-- begin EXERCISE MATERIALS --
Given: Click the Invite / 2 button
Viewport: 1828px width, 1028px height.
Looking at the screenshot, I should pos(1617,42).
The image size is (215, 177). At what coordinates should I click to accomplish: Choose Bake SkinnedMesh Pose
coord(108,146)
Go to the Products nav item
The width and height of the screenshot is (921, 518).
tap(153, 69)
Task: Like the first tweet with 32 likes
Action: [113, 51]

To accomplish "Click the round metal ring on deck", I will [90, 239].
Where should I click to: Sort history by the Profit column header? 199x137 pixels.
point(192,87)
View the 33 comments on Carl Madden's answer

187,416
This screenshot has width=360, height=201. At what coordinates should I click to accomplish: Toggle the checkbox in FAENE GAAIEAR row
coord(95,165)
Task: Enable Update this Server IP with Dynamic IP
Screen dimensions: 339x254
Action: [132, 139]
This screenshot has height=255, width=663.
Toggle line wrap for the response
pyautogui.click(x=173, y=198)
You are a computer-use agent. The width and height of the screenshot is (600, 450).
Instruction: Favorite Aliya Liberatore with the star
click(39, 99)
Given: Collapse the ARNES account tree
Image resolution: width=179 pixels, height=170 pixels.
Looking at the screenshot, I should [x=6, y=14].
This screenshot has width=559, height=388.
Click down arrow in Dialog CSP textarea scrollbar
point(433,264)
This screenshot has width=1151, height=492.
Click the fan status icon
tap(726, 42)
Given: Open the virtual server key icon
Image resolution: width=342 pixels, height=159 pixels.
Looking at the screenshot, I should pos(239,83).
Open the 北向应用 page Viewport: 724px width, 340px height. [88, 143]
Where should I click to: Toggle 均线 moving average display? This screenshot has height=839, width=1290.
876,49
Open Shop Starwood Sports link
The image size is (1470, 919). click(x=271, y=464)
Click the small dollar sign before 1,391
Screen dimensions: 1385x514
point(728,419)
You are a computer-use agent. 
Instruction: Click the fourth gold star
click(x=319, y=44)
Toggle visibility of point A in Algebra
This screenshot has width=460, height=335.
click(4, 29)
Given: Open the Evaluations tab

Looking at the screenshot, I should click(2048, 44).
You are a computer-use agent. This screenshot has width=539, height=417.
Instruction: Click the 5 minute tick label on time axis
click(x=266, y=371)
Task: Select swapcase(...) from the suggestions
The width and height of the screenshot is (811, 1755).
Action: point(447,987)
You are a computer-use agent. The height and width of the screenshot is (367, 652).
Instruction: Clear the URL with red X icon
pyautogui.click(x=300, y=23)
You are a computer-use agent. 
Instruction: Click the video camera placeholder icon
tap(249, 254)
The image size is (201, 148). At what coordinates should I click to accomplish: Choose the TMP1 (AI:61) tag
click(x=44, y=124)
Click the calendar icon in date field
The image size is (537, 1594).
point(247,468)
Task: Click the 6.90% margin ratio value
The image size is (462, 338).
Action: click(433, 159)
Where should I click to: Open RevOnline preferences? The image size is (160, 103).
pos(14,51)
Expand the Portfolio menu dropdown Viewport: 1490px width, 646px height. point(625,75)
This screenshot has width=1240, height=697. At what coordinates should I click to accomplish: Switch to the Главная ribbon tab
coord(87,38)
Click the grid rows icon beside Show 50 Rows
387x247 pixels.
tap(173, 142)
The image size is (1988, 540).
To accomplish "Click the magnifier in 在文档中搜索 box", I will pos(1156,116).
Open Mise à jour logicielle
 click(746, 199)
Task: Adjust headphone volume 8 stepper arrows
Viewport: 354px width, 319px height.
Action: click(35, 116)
-- end EXERCISE MATERIALS --
## DIRECTIONS
Reproduce all of the data above, changing every "Instruction" to "Command" and leaving everything else as it is.

## FINISHED ANSWER
Given: Click the Invite / 2 button
Viewport: 1828px width, 1028px height.
Looking at the screenshot, I should pos(1617,42).
The image size is (215, 177). At what coordinates should I click to accomplish: Choose Bake SkinnedMesh Pose
coord(108,146)
Go to the Products nav item
The width and height of the screenshot is (921, 518).
tap(153, 69)
Task: Like the first tweet with 32 likes
Action: [113, 51]

To accomplish "Click the round metal ring on deck", I will [90, 239].
Where should I click to: Sort history by the Profit column header? 199x137 pixels.
point(192,87)
View the 33 comments on Carl Madden's answer

187,416
This screenshot has width=360, height=201. At what coordinates should I click to accomplish: Toggle the checkbox in FAENE GAAIEAR row
coord(95,165)
Task: Enable Update this Server IP with Dynamic IP
Screen dimensions: 339x254
Action: [132, 139]
This screenshot has height=255, width=663.
Toggle line wrap for the response
pyautogui.click(x=173, y=198)
You are a computer-use agent. The width and height of the screenshot is (600, 450).
Command: Favorite Aliya Liberatore with the star
click(39, 99)
Given: Collapse the ARNES account tree
Image resolution: width=179 pixels, height=170 pixels.
Looking at the screenshot, I should [x=6, y=14].
This screenshot has width=559, height=388.
Click down arrow in Dialog CSP textarea scrollbar
point(433,264)
This screenshot has width=1151, height=492.
Click the fan status icon
tap(726, 42)
Given: Open the virtual server key icon
Image resolution: width=342 pixels, height=159 pixels.
Looking at the screenshot, I should pos(239,83).
Open the 北向应用 page Viewport: 724px width, 340px height. [88, 143]
Where should I click to: Toggle 均线 moving average display? This screenshot has height=839, width=1290.
876,49
Open Shop Starwood Sports link
The image size is (1470, 919). click(x=271, y=464)
Click the small dollar sign before 1,391
Screen dimensions: 1385x514
point(728,419)
You are a computer-use agent. 
Command: Click the fourth gold star
click(x=319, y=44)
Toggle visibility of point A in Algebra
This screenshot has width=460, height=335.
click(4, 29)
Given: Open the Evaluations tab

Looking at the screenshot, I should click(2048, 44).
You are a computer-use agent. This screenshot has width=539, height=417.
Command: Click the 5 minute tick label on time axis
click(x=266, y=371)
Task: Select swapcase(...) from the suggestions
The width and height of the screenshot is (811, 1755).
Action: point(447,987)
You are a computer-use agent. The height and width of the screenshot is (367, 652).
Command: Clear the URL with red X icon
pyautogui.click(x=300, y=23)
You are a computer-use agent. 
Command: Click the video camera placeholder icon
tap(249, 254)
The image size is (201, 148). At what coordinates should I click to accomplish: Choose the TMP1 (AI:61) tag
click(x=44, y=124)
Click the calendar icon in date field
The image size is (537, 1594).
point(247,468)
Task: Click the 6.90% margin ratio value
The image size is (462, 338).
Action: click(433, 159)
Where should I click to: Open RevOnline preferences? The image size is (160, 103).
pos(14,51)
Expand the Portfolio menu dropdown Viewport: 1490px width, 646px height. point(625,75)
This screenshot has width=1240, height=697. At what coordinates should I click to accomplish: Switch to the Главная ribbon tab
coord(87,38)
Click the grid rows icon beside Show 50 Rows
387x247 pixels.
tap(173, 142)
The image size is (1988, 540).
To accomplish "Click the magnifier in 在文档中搜索 box", I will pos(1156,116).
Open Mise à jour logicielle
 click(746, 199)
Task: Adjust headphone volume 8 stepper arrows
Viewport: 354px width, 319px height.
Action: click(35, 116)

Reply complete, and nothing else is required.